▸ **Directions**
Your answer should consist of the lines holding "value", copied from the material below.

^^^^^^^^

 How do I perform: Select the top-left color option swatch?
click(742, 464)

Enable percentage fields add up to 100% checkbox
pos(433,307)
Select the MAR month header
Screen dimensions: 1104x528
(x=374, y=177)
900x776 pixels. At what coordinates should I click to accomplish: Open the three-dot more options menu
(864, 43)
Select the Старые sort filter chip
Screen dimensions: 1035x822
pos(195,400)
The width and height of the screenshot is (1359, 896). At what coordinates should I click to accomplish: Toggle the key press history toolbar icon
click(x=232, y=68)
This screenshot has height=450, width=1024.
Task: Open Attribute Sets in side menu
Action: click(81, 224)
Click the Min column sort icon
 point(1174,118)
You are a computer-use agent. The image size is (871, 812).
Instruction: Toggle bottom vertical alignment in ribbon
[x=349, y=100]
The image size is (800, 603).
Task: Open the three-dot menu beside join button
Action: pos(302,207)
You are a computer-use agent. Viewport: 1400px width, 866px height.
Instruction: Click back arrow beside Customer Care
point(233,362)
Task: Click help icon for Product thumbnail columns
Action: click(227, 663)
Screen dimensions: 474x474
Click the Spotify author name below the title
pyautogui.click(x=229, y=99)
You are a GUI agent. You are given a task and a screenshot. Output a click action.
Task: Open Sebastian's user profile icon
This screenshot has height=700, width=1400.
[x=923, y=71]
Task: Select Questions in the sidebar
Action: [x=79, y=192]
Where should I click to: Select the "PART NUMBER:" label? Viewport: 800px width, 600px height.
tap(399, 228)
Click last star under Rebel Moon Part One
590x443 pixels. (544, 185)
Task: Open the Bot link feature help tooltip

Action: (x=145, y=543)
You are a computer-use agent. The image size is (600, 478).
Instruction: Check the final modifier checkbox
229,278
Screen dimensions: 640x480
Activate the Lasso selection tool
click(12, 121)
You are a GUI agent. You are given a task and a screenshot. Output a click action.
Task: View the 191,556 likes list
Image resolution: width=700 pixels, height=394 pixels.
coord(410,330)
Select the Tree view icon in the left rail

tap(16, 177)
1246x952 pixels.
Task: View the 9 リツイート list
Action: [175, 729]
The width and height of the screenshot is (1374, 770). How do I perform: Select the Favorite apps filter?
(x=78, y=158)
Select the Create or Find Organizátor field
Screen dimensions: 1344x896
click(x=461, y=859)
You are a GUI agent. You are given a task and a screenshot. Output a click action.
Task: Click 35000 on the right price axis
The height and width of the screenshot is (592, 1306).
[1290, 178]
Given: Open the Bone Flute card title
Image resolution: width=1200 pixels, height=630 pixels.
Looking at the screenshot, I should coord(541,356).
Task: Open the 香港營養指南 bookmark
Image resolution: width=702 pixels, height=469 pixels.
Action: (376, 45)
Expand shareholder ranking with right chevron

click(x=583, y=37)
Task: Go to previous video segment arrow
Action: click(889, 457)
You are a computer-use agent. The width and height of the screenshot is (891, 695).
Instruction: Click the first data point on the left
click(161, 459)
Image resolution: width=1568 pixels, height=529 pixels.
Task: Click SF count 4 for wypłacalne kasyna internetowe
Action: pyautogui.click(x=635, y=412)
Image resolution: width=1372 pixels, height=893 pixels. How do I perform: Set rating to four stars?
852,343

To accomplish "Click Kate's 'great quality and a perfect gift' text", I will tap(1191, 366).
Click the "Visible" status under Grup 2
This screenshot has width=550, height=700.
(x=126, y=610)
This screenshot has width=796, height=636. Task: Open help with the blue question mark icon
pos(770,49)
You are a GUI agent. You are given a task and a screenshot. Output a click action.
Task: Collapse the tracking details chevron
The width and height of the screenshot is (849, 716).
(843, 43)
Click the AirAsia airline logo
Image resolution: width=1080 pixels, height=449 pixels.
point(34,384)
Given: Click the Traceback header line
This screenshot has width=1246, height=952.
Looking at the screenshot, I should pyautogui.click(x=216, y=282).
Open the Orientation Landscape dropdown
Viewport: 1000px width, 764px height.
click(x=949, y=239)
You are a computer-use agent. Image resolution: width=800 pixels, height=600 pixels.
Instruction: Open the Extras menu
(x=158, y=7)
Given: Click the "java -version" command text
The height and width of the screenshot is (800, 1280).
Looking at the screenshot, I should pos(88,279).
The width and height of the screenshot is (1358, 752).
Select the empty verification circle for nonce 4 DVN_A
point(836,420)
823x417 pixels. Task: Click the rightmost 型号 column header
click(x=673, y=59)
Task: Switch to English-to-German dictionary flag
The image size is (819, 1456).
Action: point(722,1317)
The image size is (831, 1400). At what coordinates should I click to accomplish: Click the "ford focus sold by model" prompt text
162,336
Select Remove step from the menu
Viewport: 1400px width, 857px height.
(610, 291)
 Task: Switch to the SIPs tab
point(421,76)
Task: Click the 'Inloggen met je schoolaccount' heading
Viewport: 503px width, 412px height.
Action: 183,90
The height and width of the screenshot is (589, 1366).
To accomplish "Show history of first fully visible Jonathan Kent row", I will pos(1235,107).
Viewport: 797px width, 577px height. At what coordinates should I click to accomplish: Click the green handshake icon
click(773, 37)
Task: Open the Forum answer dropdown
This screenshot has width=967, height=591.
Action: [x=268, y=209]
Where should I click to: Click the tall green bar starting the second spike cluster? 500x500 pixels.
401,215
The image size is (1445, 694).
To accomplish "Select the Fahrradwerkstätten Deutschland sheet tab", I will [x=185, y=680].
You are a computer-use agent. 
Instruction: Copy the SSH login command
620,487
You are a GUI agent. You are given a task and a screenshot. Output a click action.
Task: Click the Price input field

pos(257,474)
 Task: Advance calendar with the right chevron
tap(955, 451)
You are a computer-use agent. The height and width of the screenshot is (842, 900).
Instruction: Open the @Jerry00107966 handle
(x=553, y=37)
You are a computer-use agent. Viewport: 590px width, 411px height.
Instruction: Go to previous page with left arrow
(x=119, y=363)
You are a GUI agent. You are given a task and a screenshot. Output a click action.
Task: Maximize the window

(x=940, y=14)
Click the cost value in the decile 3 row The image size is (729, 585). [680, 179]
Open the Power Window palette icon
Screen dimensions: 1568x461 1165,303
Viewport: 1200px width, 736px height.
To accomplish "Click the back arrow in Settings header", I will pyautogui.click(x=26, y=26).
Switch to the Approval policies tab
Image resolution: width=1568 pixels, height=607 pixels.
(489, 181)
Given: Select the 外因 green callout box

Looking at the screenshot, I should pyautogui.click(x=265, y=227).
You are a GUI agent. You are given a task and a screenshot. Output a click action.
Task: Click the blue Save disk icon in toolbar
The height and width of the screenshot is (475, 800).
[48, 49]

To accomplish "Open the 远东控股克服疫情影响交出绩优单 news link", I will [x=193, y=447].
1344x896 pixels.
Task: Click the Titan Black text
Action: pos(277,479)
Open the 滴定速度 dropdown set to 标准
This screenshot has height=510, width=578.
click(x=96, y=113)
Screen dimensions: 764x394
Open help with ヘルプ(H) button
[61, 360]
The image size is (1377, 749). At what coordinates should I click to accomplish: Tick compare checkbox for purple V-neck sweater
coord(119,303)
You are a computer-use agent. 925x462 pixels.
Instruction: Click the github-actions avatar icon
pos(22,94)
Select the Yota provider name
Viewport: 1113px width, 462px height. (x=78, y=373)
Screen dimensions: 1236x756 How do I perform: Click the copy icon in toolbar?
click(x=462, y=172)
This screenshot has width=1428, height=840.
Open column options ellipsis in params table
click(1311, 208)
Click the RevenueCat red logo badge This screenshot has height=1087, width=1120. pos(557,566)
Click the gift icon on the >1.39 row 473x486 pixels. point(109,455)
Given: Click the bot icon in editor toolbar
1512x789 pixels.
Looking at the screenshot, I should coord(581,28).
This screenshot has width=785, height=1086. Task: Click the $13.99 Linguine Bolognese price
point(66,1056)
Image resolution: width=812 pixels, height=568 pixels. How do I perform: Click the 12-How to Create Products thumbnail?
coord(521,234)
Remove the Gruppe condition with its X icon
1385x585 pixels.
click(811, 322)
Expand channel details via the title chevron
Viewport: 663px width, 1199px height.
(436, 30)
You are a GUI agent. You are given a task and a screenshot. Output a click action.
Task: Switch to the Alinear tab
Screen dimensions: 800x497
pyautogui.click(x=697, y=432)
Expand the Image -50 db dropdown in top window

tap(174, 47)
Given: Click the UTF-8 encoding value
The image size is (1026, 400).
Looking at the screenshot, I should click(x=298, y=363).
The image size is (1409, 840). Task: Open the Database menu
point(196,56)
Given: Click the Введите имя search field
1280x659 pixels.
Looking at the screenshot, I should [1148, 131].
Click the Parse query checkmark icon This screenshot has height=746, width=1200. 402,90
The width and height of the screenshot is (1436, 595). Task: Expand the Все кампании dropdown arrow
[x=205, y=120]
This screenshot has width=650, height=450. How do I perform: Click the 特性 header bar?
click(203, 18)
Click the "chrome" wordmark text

^^^^^^^^

▸ **Written response**
Click the cost value in the decile 3 row The image size is (729, 585). [680, 179]
Given: Click the UTF-8 encoding value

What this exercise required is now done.